Committing to the country’s future

In support of NSTF, the Gokongwei Brothers Foundation (GBF) awarded P7,000 cash to each of the three winners as well as in-kind donations amounting to P7,000 to the schools they’re enrolled in. Together with USAID, GBF also sponsored the virtual event platform used during the fair.


A staunch advocate of uplifting STEM education in the Philippines, GBF has been working hand in hand with various stakeholders and partner institutions to create real change in the country’s learning landscape for years. In her talk about the foundation’s work, GBF Executive Director Grace Colet said that we’re all fighting in a war, whether it’s with COVID-19, unemployment and poverty, or depression and the temptation of hopelessness.

However, she also added that we can win this war by first winning the war within ourselves. “We believe that to change a nation is to change oneself,” she said. Overcome loneliness by thinking of others. Triumph over indifference with perseverance. Battle anxiety with preparation and action. Move past mediocrity or cowardice through expansion, sacrifice, and discipline. 

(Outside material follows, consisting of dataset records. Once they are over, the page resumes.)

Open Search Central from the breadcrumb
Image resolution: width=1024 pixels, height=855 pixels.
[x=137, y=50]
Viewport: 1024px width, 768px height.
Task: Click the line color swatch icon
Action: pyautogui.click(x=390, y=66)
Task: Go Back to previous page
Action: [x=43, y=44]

From there, the change can spread. “We win this war by working together, seeing and leveraging each other’s strengths more than complaining about weaknesses, going the extra mile by helping each other,” she said. “We win this war by choosing to hope, choosing to love, choosing to keep our faith.”


By choosing to support NSTF and similar endeavors as well as continuing to create opportunities for educators and learners in the country, GBF is determined to win the war for the country’s future. And it’s doing so in its own way—by making sure that no Filipino is left behind.

The Gokongwei Brothers Foundation has been a partner of the Department of Education’s National Science and Technology Fair (NSTF) for three years in a row. Through the NSTF, GBF hopes to advocate and advance STEM education among Filipino learners and educators.